_What you need to do_. In the entries below, find the line with "How do I perform: Click" and the line with "Task: Click the red syntax error marker". Repeat exactly everything between them, those two lines included, but not the pictures.

[Record excerpts — start]

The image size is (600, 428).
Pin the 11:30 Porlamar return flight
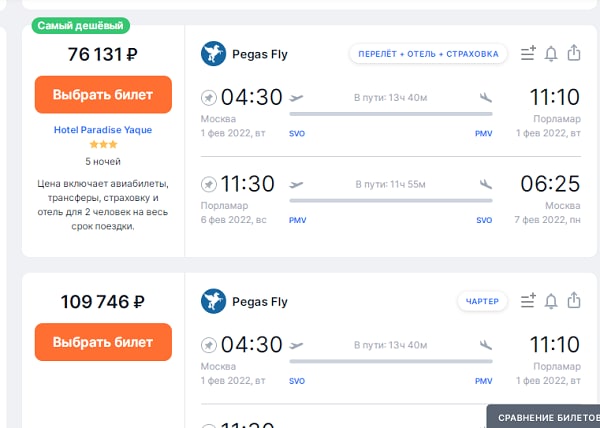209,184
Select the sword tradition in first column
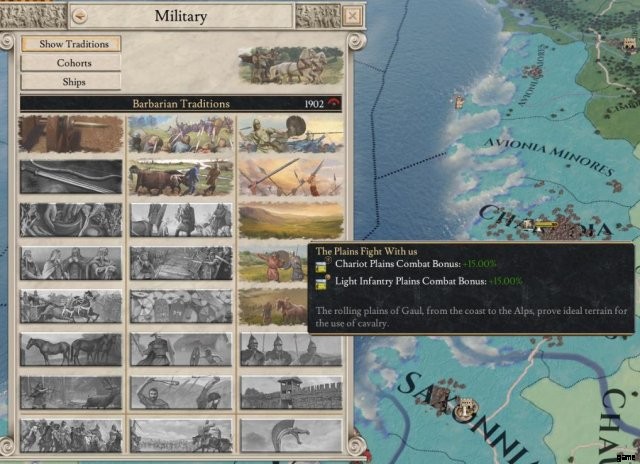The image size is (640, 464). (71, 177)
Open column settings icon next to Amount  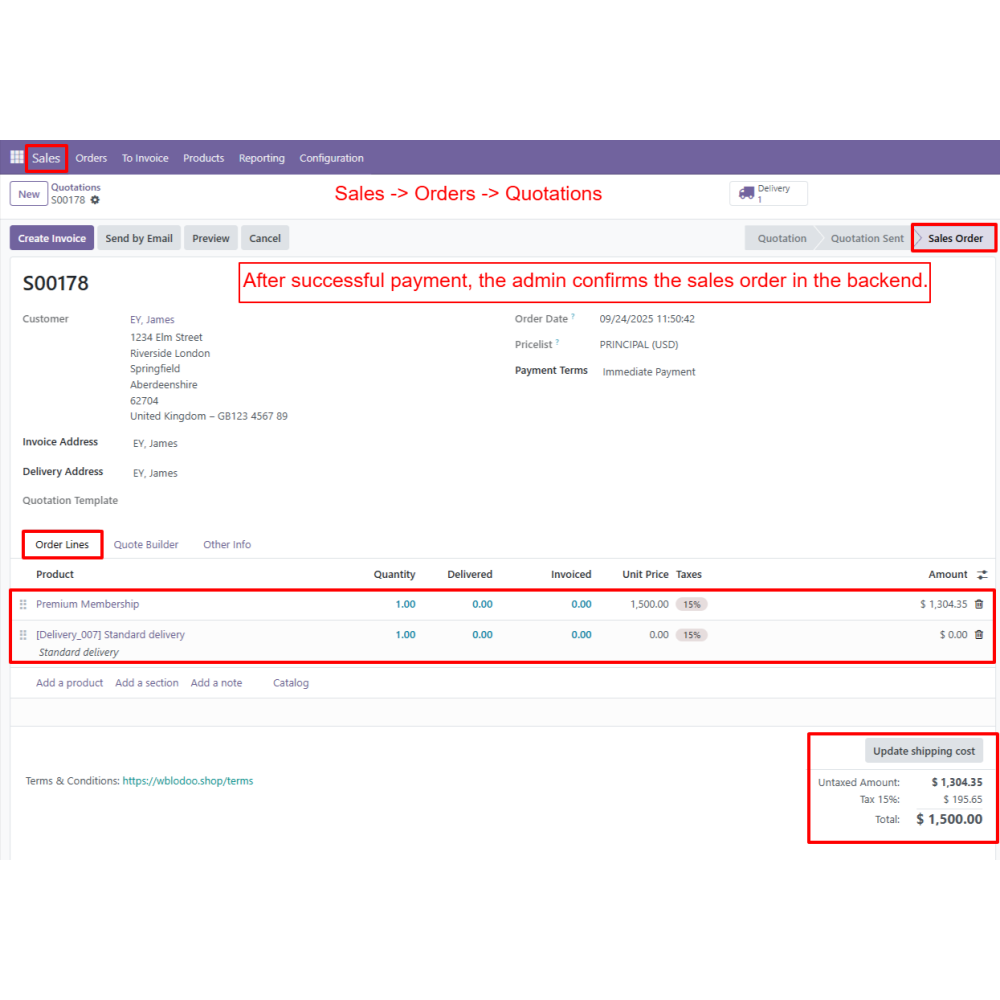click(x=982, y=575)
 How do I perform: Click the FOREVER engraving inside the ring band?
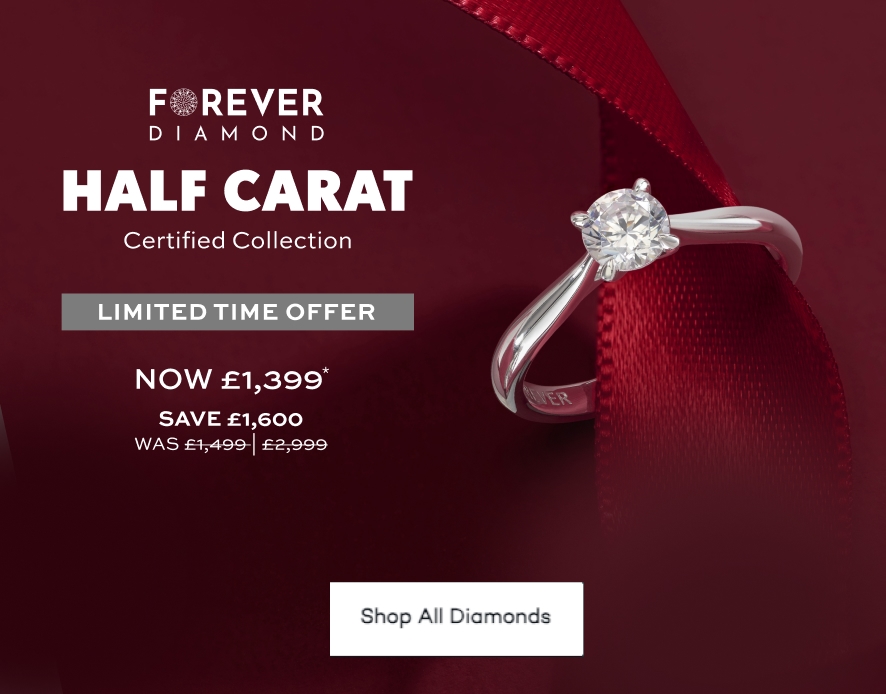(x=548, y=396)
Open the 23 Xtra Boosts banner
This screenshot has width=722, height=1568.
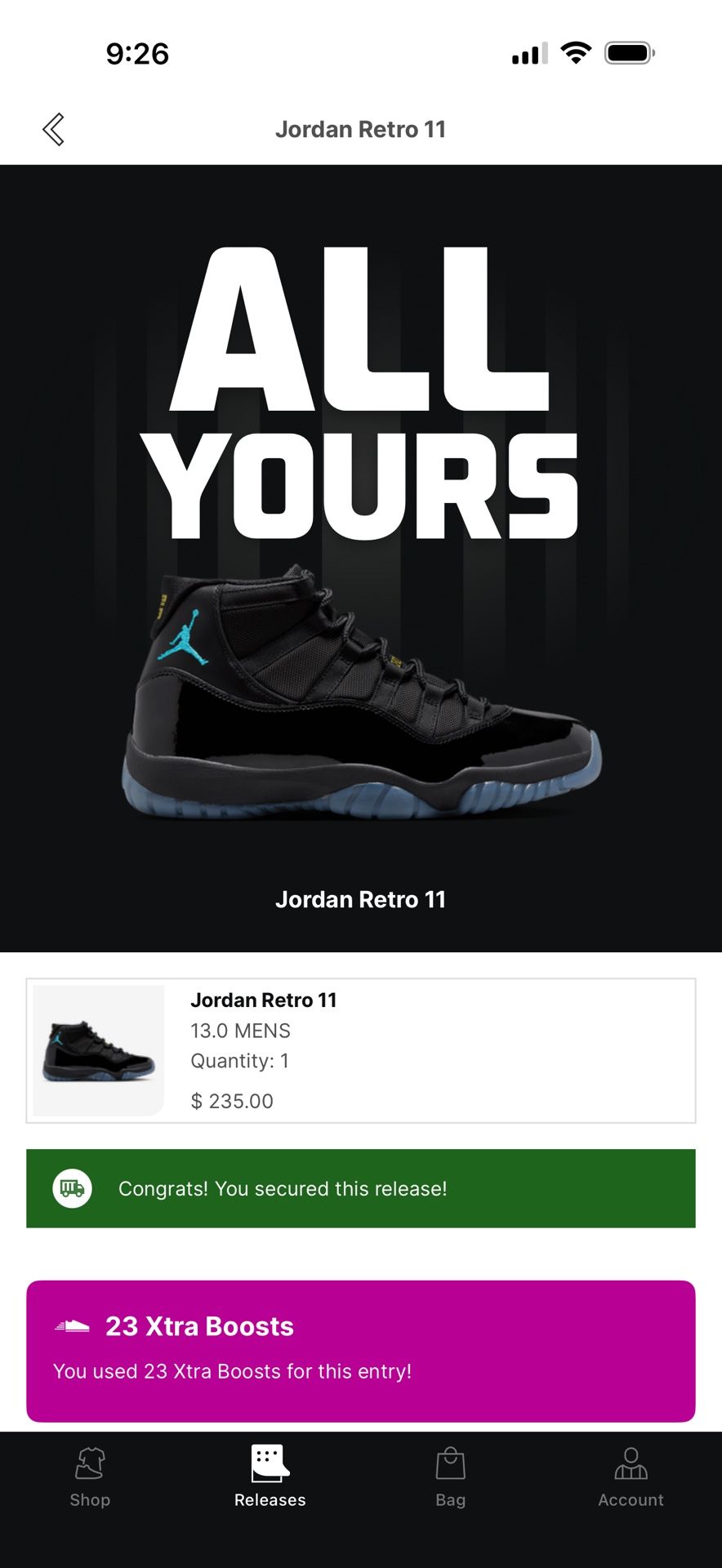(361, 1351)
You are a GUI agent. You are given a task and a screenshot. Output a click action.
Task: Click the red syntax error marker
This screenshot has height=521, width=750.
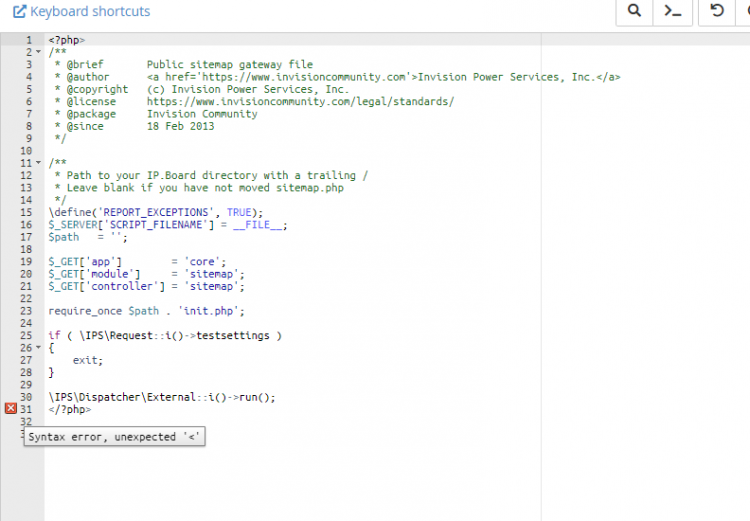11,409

[Record excerpts — finish]
[Record excerpts — start]

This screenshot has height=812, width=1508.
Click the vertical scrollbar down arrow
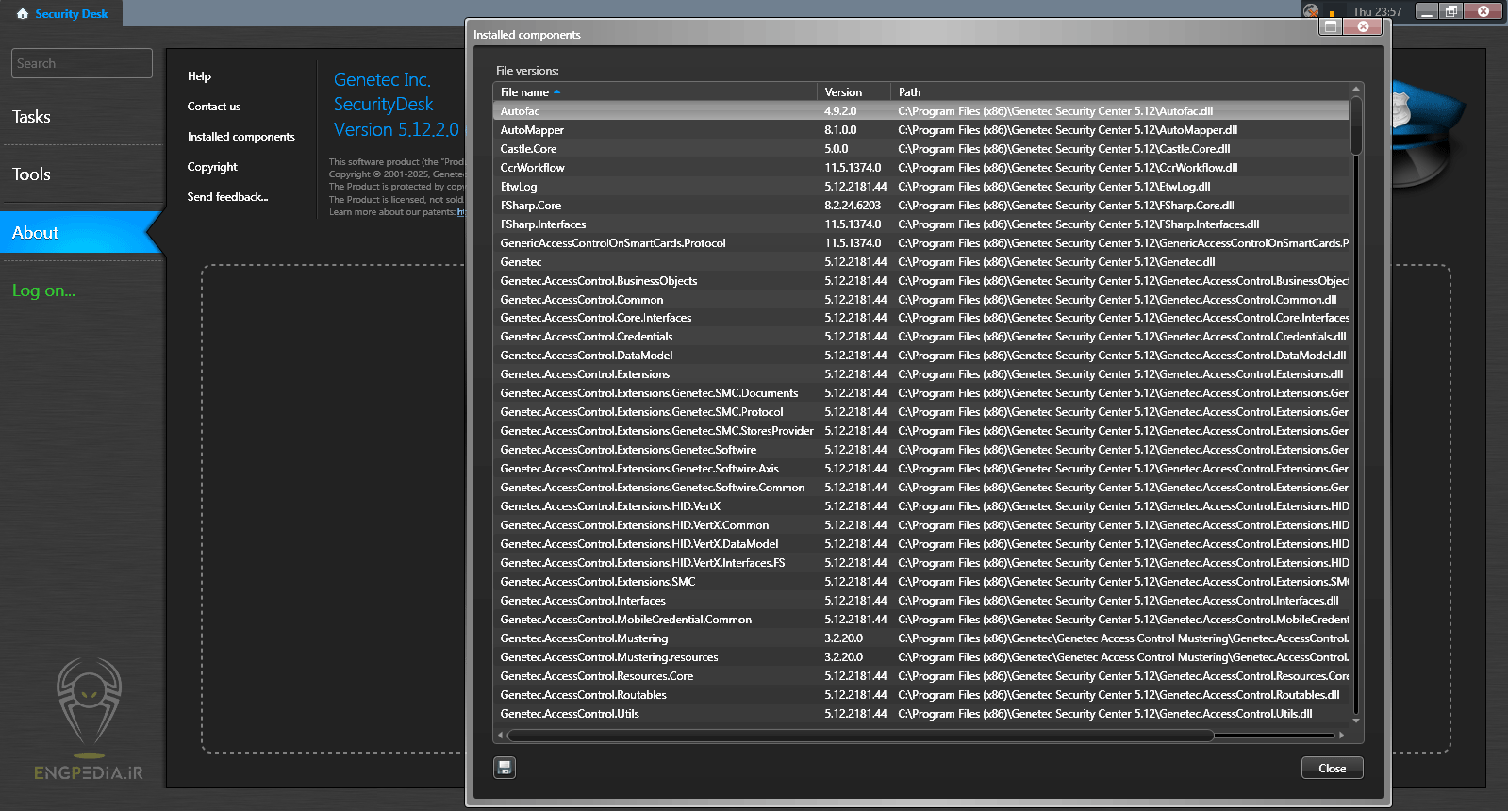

[Record excerpts — finish]

_Written answer_.
 How do I perform: Click the FOREVER engraving inside the ring band?
(x=548, y=396)
Open the 23 Xtra Boosts banner
This screenshot has width=722, height=1568.
(361, 1351)
You are a GUI agent. You are given a task and a screenshot. Output a click action.
Task: Click the red syntax error marker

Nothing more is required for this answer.